## What is needed
In the Python multiprocessing thread, which two optional arguments to the Pool() constructor does the first answer name for one-time setup in each worker process? Please answer in a few words.

## Text extract

_ _ _ _ _ _ _

11

Here is a complete simple working example

import multiprocessing as mp
import time
import random


class Foo:
    def __init__(self):
        # some expensive set up function in the real code
        self.x = 2
        print('initializing')

    def run(self, y):
        time.sleep(random.random() / 10.)
        return self.x + y


def f(y):
    foo = Foo()
    return foo.run(y)


def main():
    pool = mp.Pool(4)
    for result in pool.map(f, range(10)):
        print(result)
    pool.close()
    pool.join()


if __name__ == '__main__':
    main()

How can I modify it so Foo is only initialized once by each worker, not every task? Basically I want the init called 4 times, not 10. I am using python 3.5

Cœur
  • 37,241
  • 25
  • 195
  • 267
user2133814
  • 2,431
  • 1
  • 24
  • 34

2 Answers2

15

The intended way to deal with things like this is via the optional initializer and initargs arguments to the Pool() constructor. They exist precisely to give you a way to do stuff exactly once when a worker process is created. So, e.g., add:

def init():
    global foo
    foo = Foo()

and change the Pool creation to:

pool = mp.Pool(4, initializer=init)

If you needed to pass arguments to your per-process initialization function, then you'd also add an appropriate initargs=... argument.

Note: of course you should also remove the

foo = Foo()

line from f(), so that your function uses the global foo created by init().

Tim Peters
  • 67,464
  • 13
  • 126
  • 132
  • Can you please explain the global keyword in this context. I saw the initializer in the docs but didn't think/know about "global" so I didn't see how to make it work. Thanks – user2133814 Aug 05 '16 at 19:04
  • See my edit just now: you also need to _use_ the `foo` created by the initialization function. The initialization function runs once and ends, so any change it makes has to be visible at global scope so that other functions later (such as invoked by `map()`) can benefit. – Tim Peters Aug 05 '16 at 19:06
  • 2
    No. Nothing is shared across processes. `global` has been in Python since day 1, many years before `multiprocessing` was even an idea for a module. `global` has nothing to do with processes (or threads). In context, it's simply telling `init()` to bind `foo` in the module's global scope instead of in (the default) `init`'s local scope. In multiprocessing, each process has its own, distinct module global namespace. – Tim Peters Aug 05 '16 at 19:17
3

most obvious, lazy load

_foo = None
def f(y):
    global _foo
    if not _foo:
       _foo = Foo()
    return _foo.run(y)
ykhrustalev
  • 604
  • 10
  • 18

_ _ _ _ _ _ _

## Stored data
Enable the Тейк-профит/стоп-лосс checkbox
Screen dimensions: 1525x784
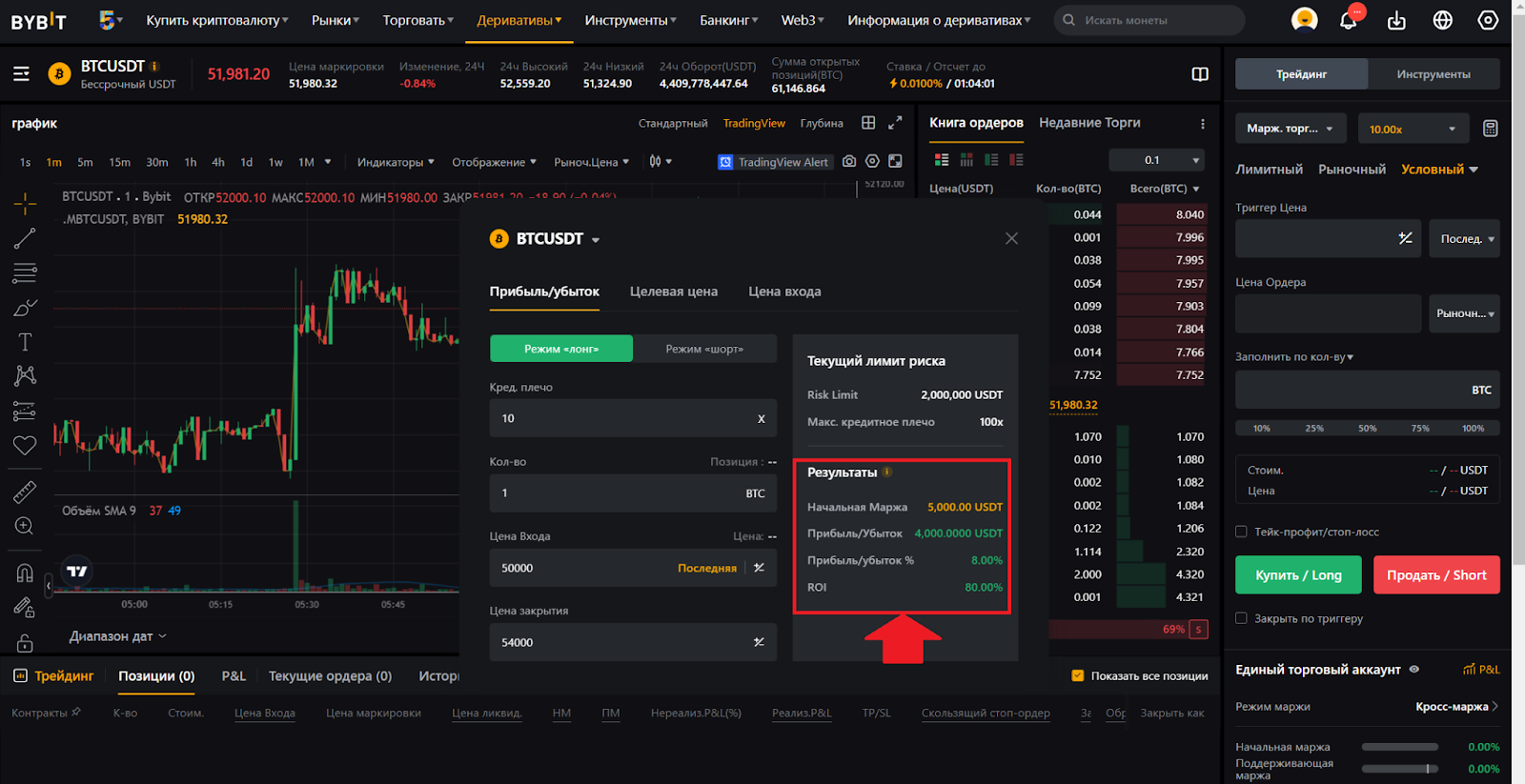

_ _ _ _ _ _ _

## Task response
initializer and initargs